Primary Outcome Measures:
- Intellectual function of children at 5 years of age, as measured by the Wechsler Preschool and Primary Scale of Intelligence (WPPSI-III), in women diagnosed with a) subclinical hypothyroidism or b) hypothyroxinemia during the first half of pregnancy [ Time Frame: 60 months of age ] [ Designated as safety issue: No ]
Secondary Outcome Measures:
- Developmental delay at 12 and 24 months, using the Bayley Scales for Motor Development Index (MDI) and Psychomotor Development Index (PDI) [ Time Frame: 12 and 24 months of age ] [ Designated as safety issue: No ]
- Attention deficit at 48 months, using the Connors Rating Scales and the Developmental Neuropsychological Assessment (NEPSY) attention subtests [ Time Frame: 48 months of age ] [ Designated as safety issue: No ]
- Behavioral problems and social competencies at 36 and 60 months of age, as measured by the Child Behavior Checklist (CBCL) [ Time Frame: 36 and 60 months of age ] [ Designated as safety issue: No ]

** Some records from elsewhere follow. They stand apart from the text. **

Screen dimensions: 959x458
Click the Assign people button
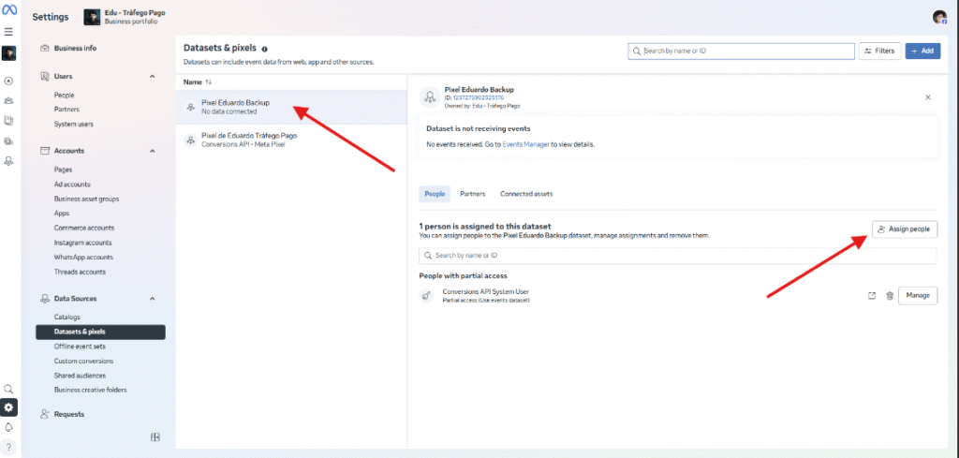coord(905,229)
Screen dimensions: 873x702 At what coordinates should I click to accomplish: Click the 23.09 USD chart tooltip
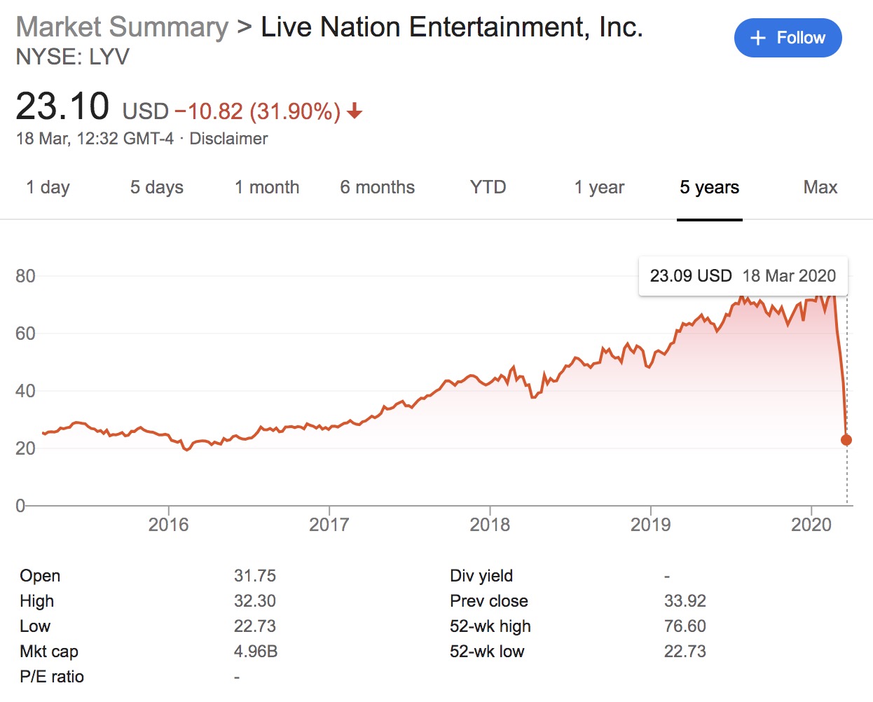tap(743, 276)
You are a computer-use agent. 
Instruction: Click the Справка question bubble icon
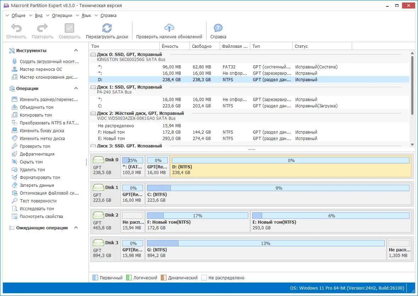218,28
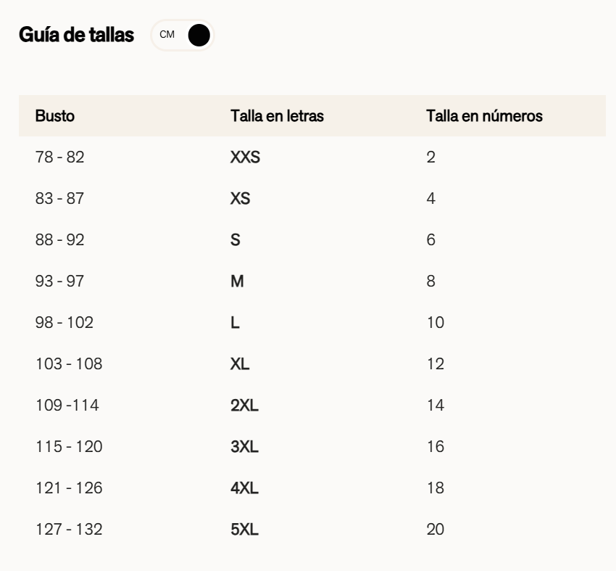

- Fetal growth [ Time Frame: Delivery ] [ Designated as safety issue: No ]
- Preterm delivery [ Time Frame: Delivery ] [ Designated as safety issue: No ]
- Preeclampsia [ Time Frame: Duration of pregnancy, Delivery ] [ Designated as safety issue: No ]
- Abruption [ Time Frame: Duration of pregnancy, delivery ] [ Designated as safety issue: No ]
- Stillbirth [ Time Frame: Delivery ] [ Designated as safety issue: No ]
- Development of postpartum thyroid dysfunction [ Time Frame: 12 and 60 months postpartum ] [ Designated as safety issue: No ]
Intervention Details:
Drug: Levothyroxine
Coded study drug is thyroxine encapsulated in a gel capsule; matching placebo contains only cellulose. Color of capsule corresponds to mcg dose level (100mcg or 25 mcg). Subjects in subclinical hypothyroidism stratum are started on 1 capsule of 100 mcg per day; subjects in hypothyroxinemia stratum are started on 2 capsules of 25 mcg per day. Thyroxine dosing adjustments for both strata are determined centrally, using an algorithm, based on results of monthly TSH or free-T4 assays. Subjects take study medication until delivery.
Published research reports have stimulated national and international controversy regarding the value of maternal thyroxine therapy given to improve neurodevelopment of the fetus in women with variously defined hypothyroidism. These reports have led to conflicting and confusing recommendations as to whether or not all pregnant women in the U.S. should be screened for subclinical hypothyroidism or hypothyroxinemia.
Pregnant women less than 20 weeks gestation will have a blood test to screen for subclinical hypothyroidism or hypothyroxinemia. If eligible for the trial, patients will receive levothyroxine or placebo until delivery. Blood draws will be done at monthly study visits and the dosage will be adjusted based on test results. The children of these patients will have developmental testing done annually until they are 5 years of age.
Comparison(s): thyroxine supplementation versus placebo given during pregnancy to determine whether therapy is effective in improving intellectual ability at 5 years of age.